▶ _EXERCISE PROMPT_
Format the lines below as a two-column CSV with the headers text and answer, giving one row per line. Put each value in a single quoted field with line breaks replaced by spaces, cover every line, and leave the pictures out.

.....

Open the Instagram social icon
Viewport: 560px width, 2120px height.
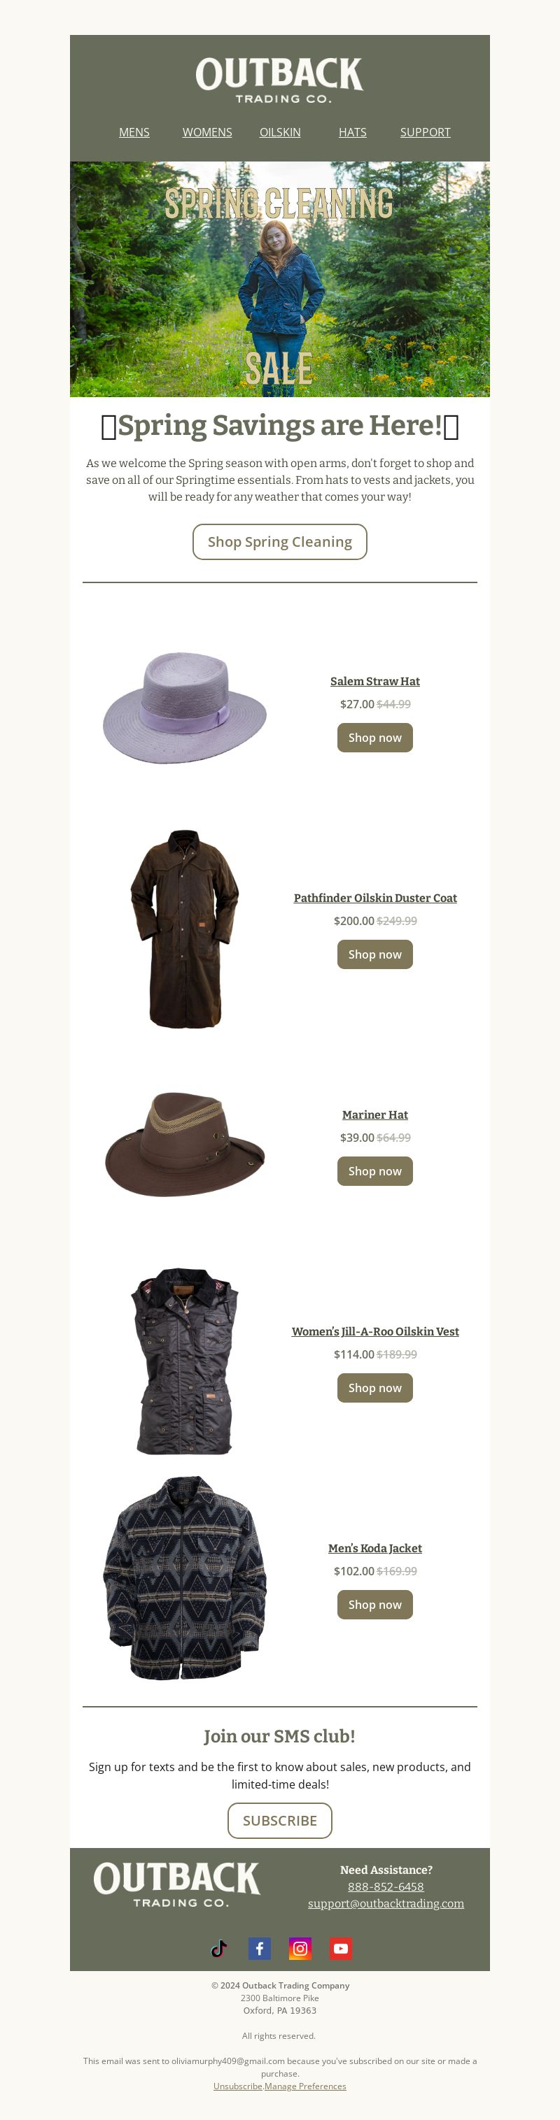pyautogui.click(x=301, y=1948)
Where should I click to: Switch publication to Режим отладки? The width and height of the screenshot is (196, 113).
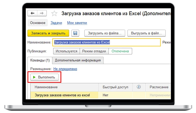(x=94, y=51)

.....

▶ _OUTPUT BELOW_
text,answer
"Open the Instagram social icon Viewport: 560px width, 2120px height.","pyautogui.click(x=301, y=1948)"
"Where should I click to: Switch publication to Режим отладки? The width and height of the screenshot is (196, 113).","(x=94, y=51)"